= Brano di testo =
::::

Già da ragazza è una fascista entusiasta. Verso la seconda metà degli anni Trenta, mentre frequenta le magistrali, fa un compito di mistica fascista che attira l’attenzione di Fernando Mezzasoma, ministro della cultura popolare.
Sulla soglia dei novant’anni così ricordava con coinvolgente nostalgia quei giorni: «Frequentavo la scuola media. A quell’epoca ero ”Giovane italiana” dopo essere stata “Piccola italiana” alle elementari. In seguito all’Università diventerò giovane universitaria fascista e, infine, entrerò e far parte del famoso GUF. Mi ricordo che da ragazzina alle scuole elementari allora l’insegnante, don Sannio. era obbligato a leggere i discorsi di Mussolini. Lui però era un sostenitore del Partito Sardo d’Azione, un sardista convinto e di conseguenza contrario al fascismo: quindi potete immaginare come ci riportava i discorsi del Duce.

::::

= Estratto del dataset =
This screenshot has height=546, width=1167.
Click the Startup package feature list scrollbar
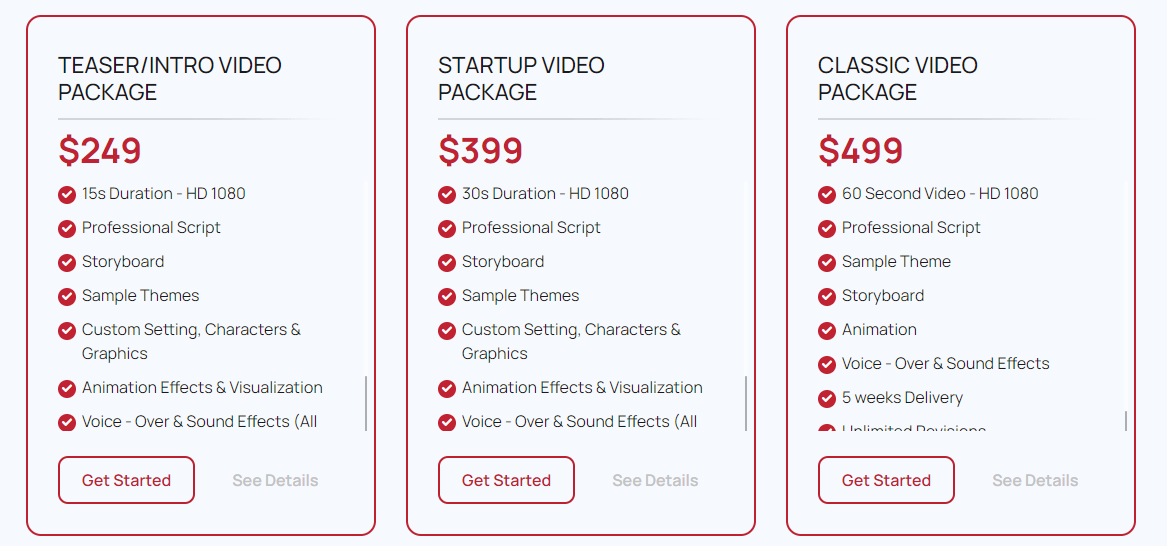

::::

= Compiti dell'esercizio =
#1 In base al brano, perché l'insegnante don Sannio era contrario al fascismo?
#2 Ricopia dal brano il passo da "Sulla soglia dei" a "discorsi del Duce.".
#3 Elenca, in ordine cronologico, le qualifiche e le organizzazioni giovanili fasciste che la narratrice indica nel brano come tappe del proprio percorso.

= Soluzioni per compito =
#1 Don Sannio era un sostenitore del Partito Sardo d'Azione, un sardista convinto, e di conseguenza era contrario al fascismo.

#2
Sulla soglia dei novant’anni così ricordava con coinvolgente nostalgia quei giorni: «Frequentavo la scuola media. A quell’epoca ero ”Giovane italiana” dopo essere stata “Piccola italiana” alle elementari. In seguito all’Università diventerò giovane universitaria fascista e, infine, entrerò e far parte del famoso GUF. Mi ricordo che da ragazzina alle scuole elementari allora l’insegnante, don Sannio. era obbligato a leggere i discorsi di Mussolini. Lui però era un sostenitore del Partito Sardo d’Azione, un sardista convinto e di conseguenza contrario al fascismo: quindi potete immaginare come ci riportava i discorsi del Duce.

#3
1. "Piccola italiana" (alle elementari)
2. "Giovane italiana" (alla scuola media)
3. Giovane universitaria fascista (all'Università)
4. GUF